Welcher Weg bei der Gestaltung der Milchwirtschaft einzuschlagen ist, möchte der BDM bei einer bundesweiten Umfrage unter den Milchbauern erfragen. In Rodenkirchen hatten sich 100 Gäste, darunter 50 von rund 200 BDM-Mitgliedern in der Wesermarsch, eingefunden, um das weitere Vorgehen zu diskutieren. Während der Zusammenkunft informierte zudem Ludwig Soeken, stellvertretender BDM-Landesteamleiter, über die aktuelle Situation. Er stellte unter anderem fest, dass der Umrechnungsfaktor in Deutschland von 1,02 nicht mehr zu halten ist. Die Mehrheit stimmte der Forderung zu, ihn auf 1,03 anzuheben.

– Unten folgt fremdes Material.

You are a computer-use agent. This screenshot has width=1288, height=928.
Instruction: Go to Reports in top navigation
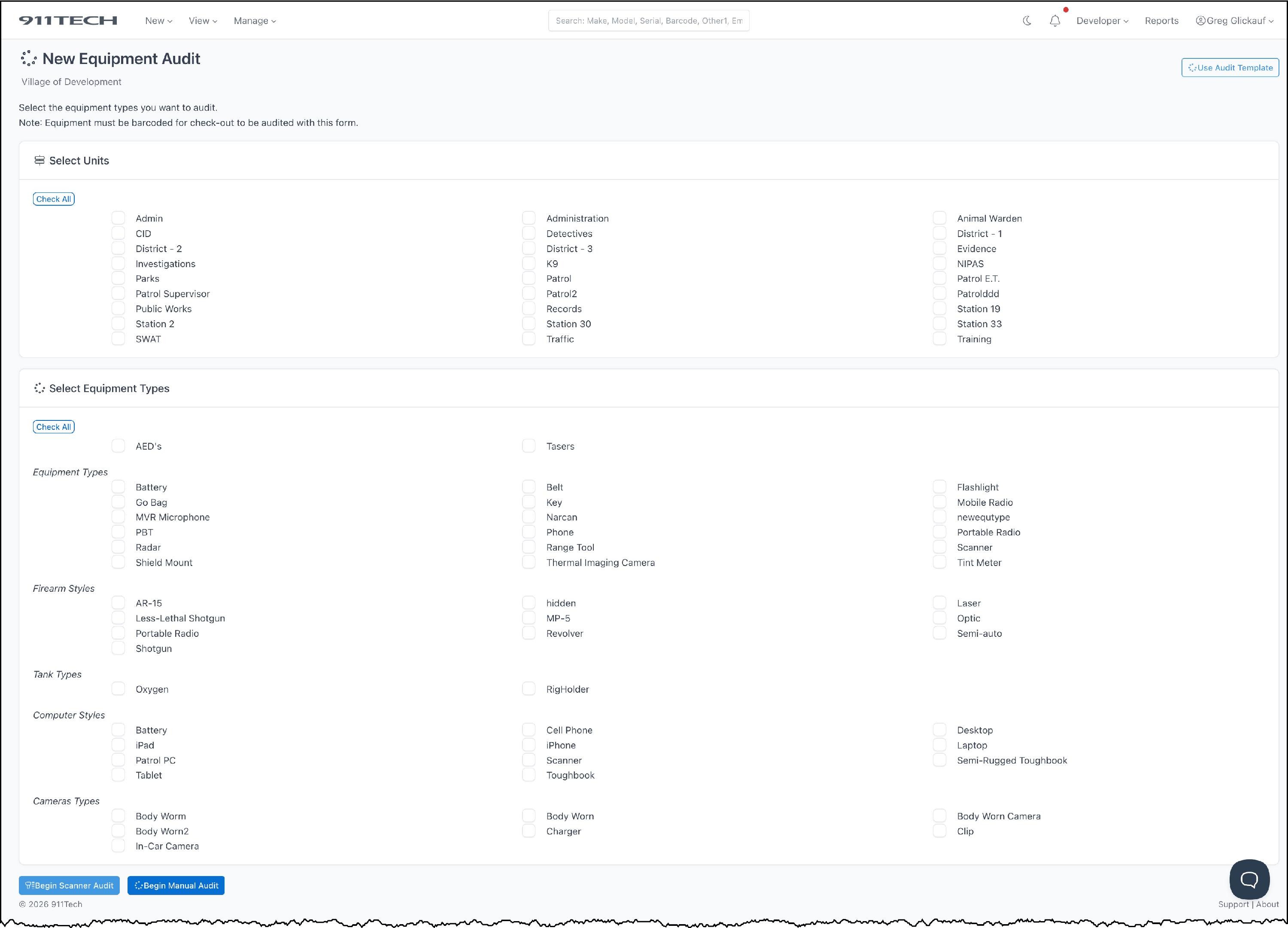pyautogui.click(x=1161, y=21)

Die Milchmenge, die der Landwirt liefert, wird in Litern erfasst. Eine Vergütung der gelieferten Menge erfolgt jedoch in Kilogramm. Zur Umrechnung wird dabei ein Umrechnungsfaktor verwendet, der in Deutschland bei der Einführung der Quotenregelung mit 1,02 festgelegt worden war. Doch die Zeiten haben sich gewandelt. Die Milch wird mittlerweile auf 4 Grad Celsius gekühlt. Vor Jahren lag der Wert noch bei etwa 12 Grad. Und auch die zweitägige Abholung der Milch sowie größere Mengen führen zu einer deutlichen Gewichtsveränderung. Dass der Umrechnungsfaktor von 1,02 daher nicht mehr zeitgemäß sei, betonte auch BDM-Teamleiter Thomas Roßkamp aus Inte bei Stollhamm. In den meisten europäischen Nachbarländern liegt der Faktor seit langem bei 1,03. Und auch die deutschen Molkereien rechnen laut BDM bei der Fettkorrektur der Anlieferungsmenge mit dem europäischen Wert.
Der BDM möchte die Rahmenbedingungen des Milchmarktes so gestalten, dass die Milchviehhalter ihre einzelbetrieblichen Quoten einhalten. Eine Überbelieferung der Quote soll nach den Worten von BDM-Teamleiter John Heins aus Iffens vermieden werden. Sollte ein Milchbauer seine Quote nicht ausschöpfen, dürfe kein anderer Milchproduzent in die Bresche springen. Die Abschaffung der Bundessaldierung ist Thema. Der BDM plädiert für einen Systemwechsel. Es sei nicht nachzuvollziehen, dass man erst sechs Wochen nach der Abgabe erfahre, wie viel Geld der Milchbauer für sein Produkt erhält, so Thomas Roßkamp.
Laut BDM führt ein Ansteigen der Quote um etwa ein Prozent zu einer Belastung des Milchmarktes mit rund 300 000 Tonnen Milch jährlich. Spekulationen könnten durch eine flexible Marktsteuerung – erwogen wird auch eine Umlage von 5 Cent pro Kilogramm Milch – vermieden werden. Ein wenig enttäuscht zeigte sich John Heins über den geringen Zuspruch bei der Veranstaltung in Rodenkirchen. Zahlreiche Stimmzettel der BDM-Mitglieder stehen jedoch noch aus und werden eingesammelt.